> TEXTAUSZUG
___

The Sleepy Jackson: "Personality (One Was A Spider ­– One Was A Bird)"
Nach seinem wunderbar schwelgerischen Debüt "Lovers" aus 2003 ist dem australischen Pop-Maniac Luke Steele ein weiteres dekadentes Meisterwerk ohne Maß und Ziel gelungen. Die oft beschworenen Säulenheiligen des Genres, Phil Spector, Brian Wilson, ja, sogar das oft (ein bisschen zu Recht) verschmähte Electric Light Orchestra oder die heute etwas vergessenen australischen Pop-Eklektiker Flash & The Pan ("Hey St. Peter", 1977) standen Pate. Abgefeimte, aber zuckersüß an deutschen Existenzialismus-Schlager und Abba angelehnte und im Stile von diesen gesungene Texte HARMONIEREN mit jubilierenden, wie zu Tode betrübt wimmernden Streichern und Chören unisono mit der Leadgitarre. Alles andere klingt verhatscht und schrummt. Das Schlagzeug ist verhallt. Der Bass torkelt zur Bar. Roy Black hätte diese Platte geliebt. (EMI)

___

> DATENSÄTZE
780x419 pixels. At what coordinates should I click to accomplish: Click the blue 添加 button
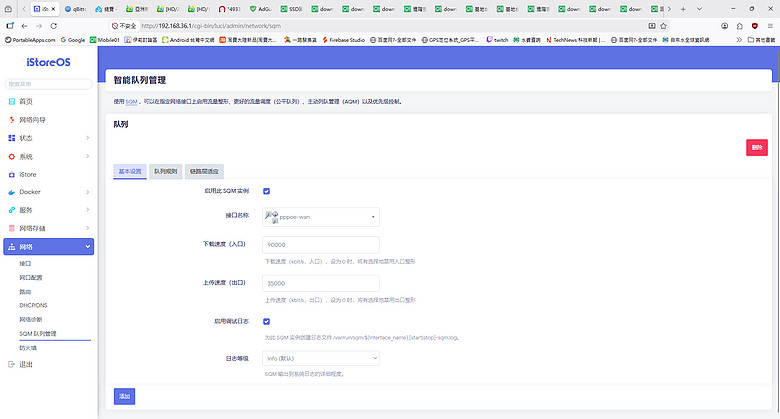pyautogui.click(x=124, y=396)
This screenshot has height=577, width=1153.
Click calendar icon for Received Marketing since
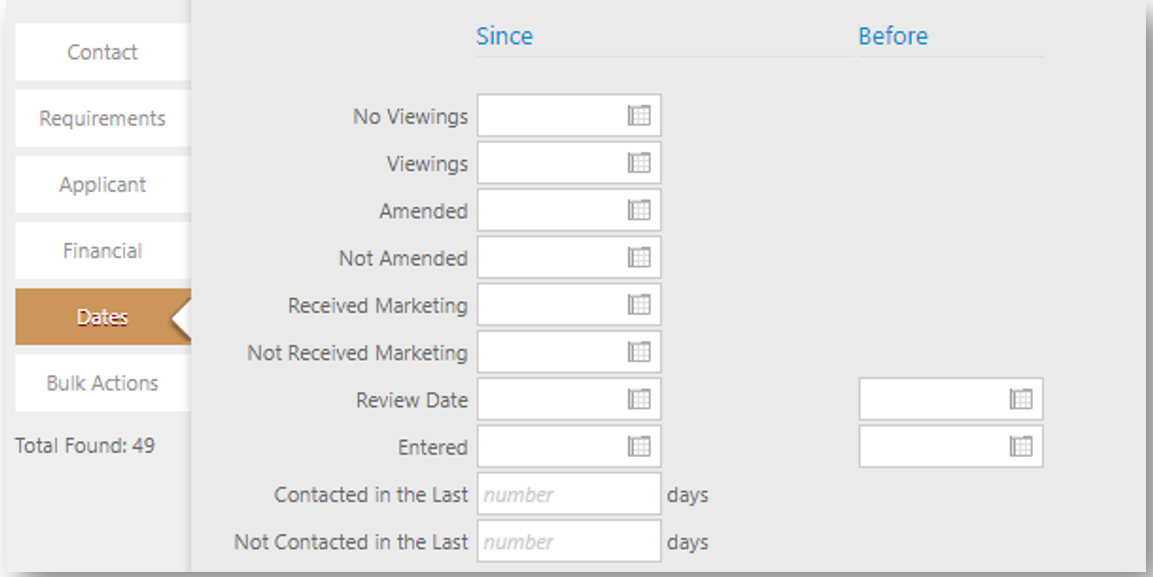tap(639, 305)
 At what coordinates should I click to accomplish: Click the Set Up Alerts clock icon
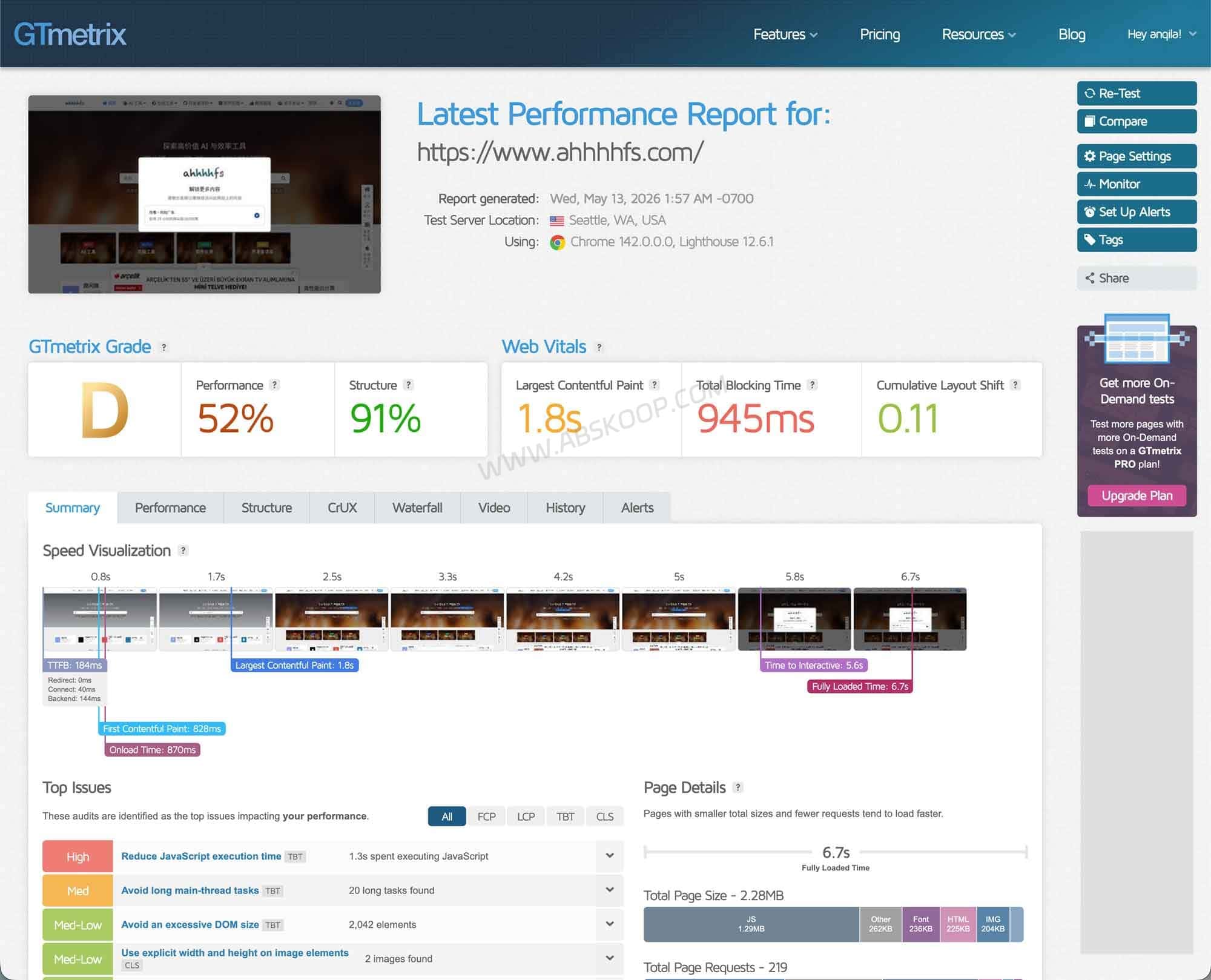1089,212
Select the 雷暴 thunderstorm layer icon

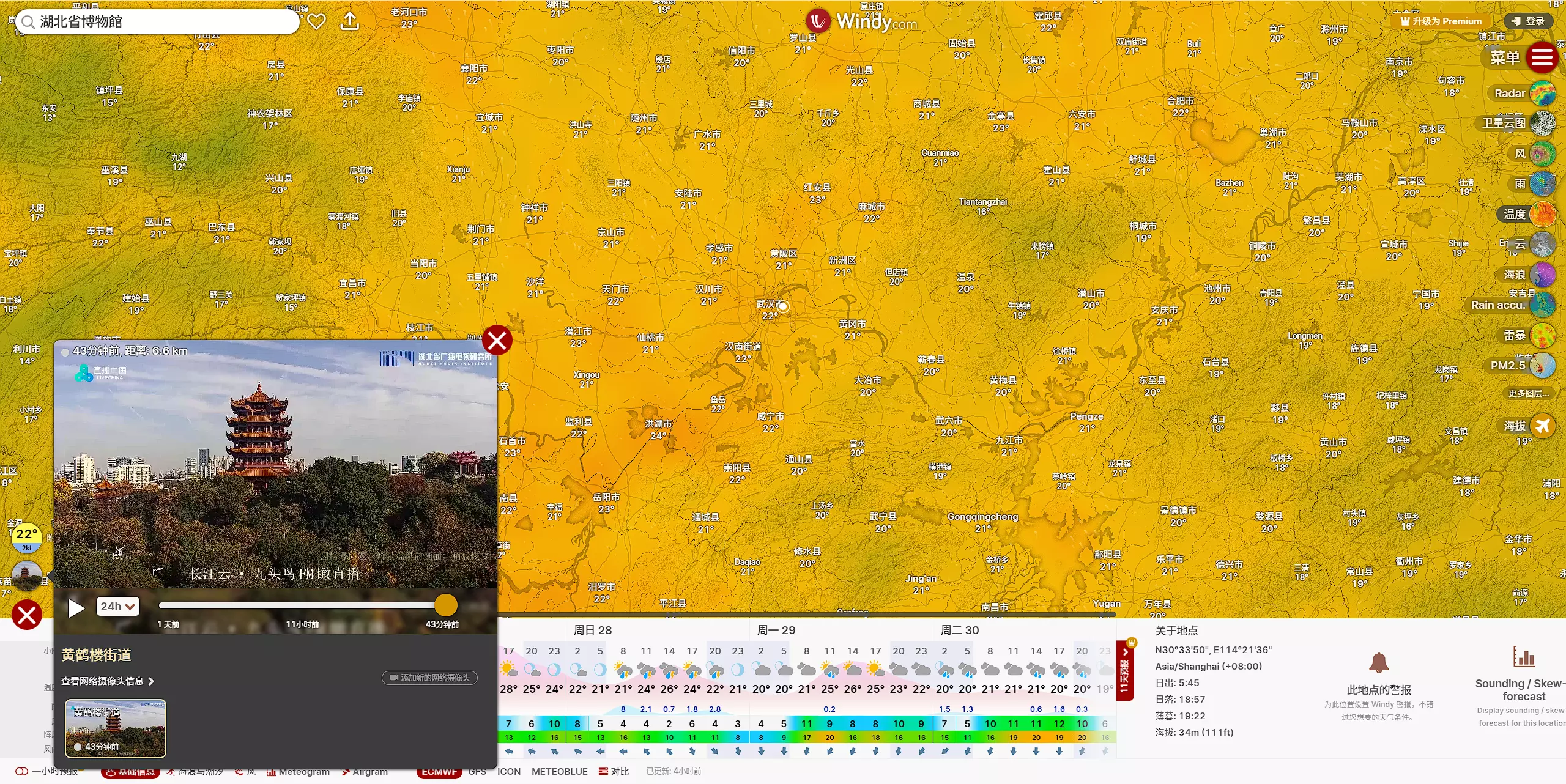(x=1542, y=336)
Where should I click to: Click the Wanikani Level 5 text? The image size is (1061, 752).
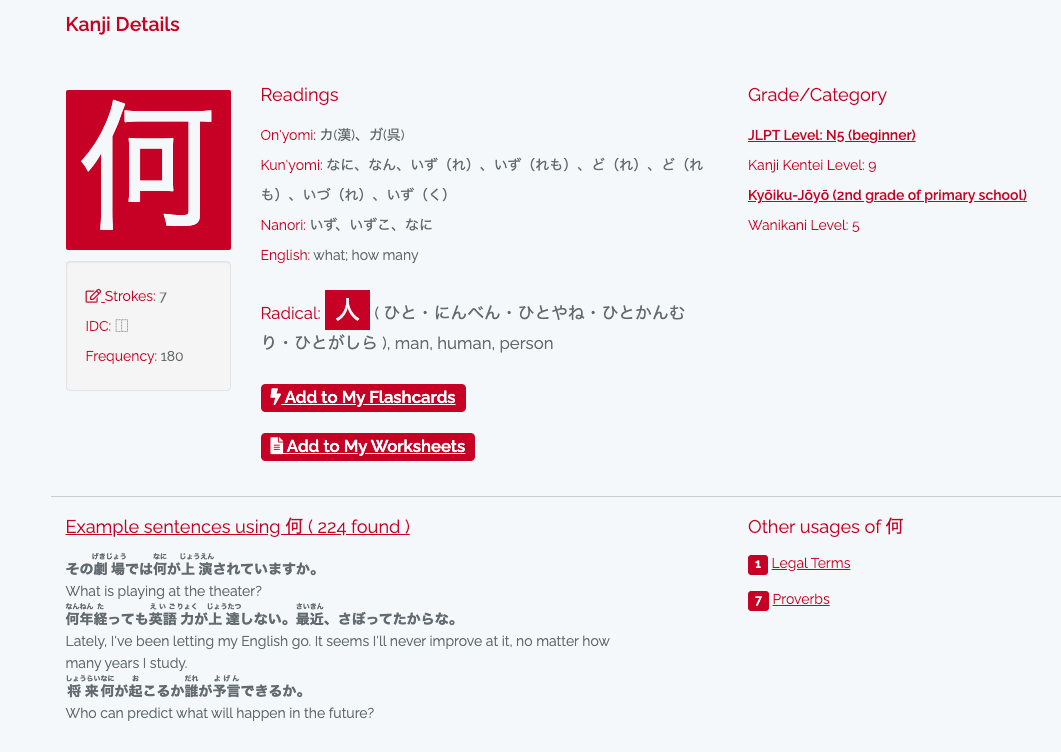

___

> AUFGABEN
A. Welche Musiker und Bands standen laut der Plattenkritik Pate? Nenne alle.
B. Tausche in den Datensätzen alles von der Zeile mit "Select the 雷暴 thunderstorm layer icon" bis zum Ende der Datensätze "icon" gegen "symbol" aus. Gib nur diesen Abschnitt ohne die Bilder wieder.
Die Plattenkritik und die Datensätze haben nichts miteinander zu tun.

> LÖSUNGEN
A. Phil Spector, Brian Wilson, Electric Light Orchestra, Flash & The Pan

B.
Select the 雷暴 thunderstorm layer symbol

(x=1542, y=336)
Where should I click to: Click the Wanikani Level 5 text? The image size is (1061, 752).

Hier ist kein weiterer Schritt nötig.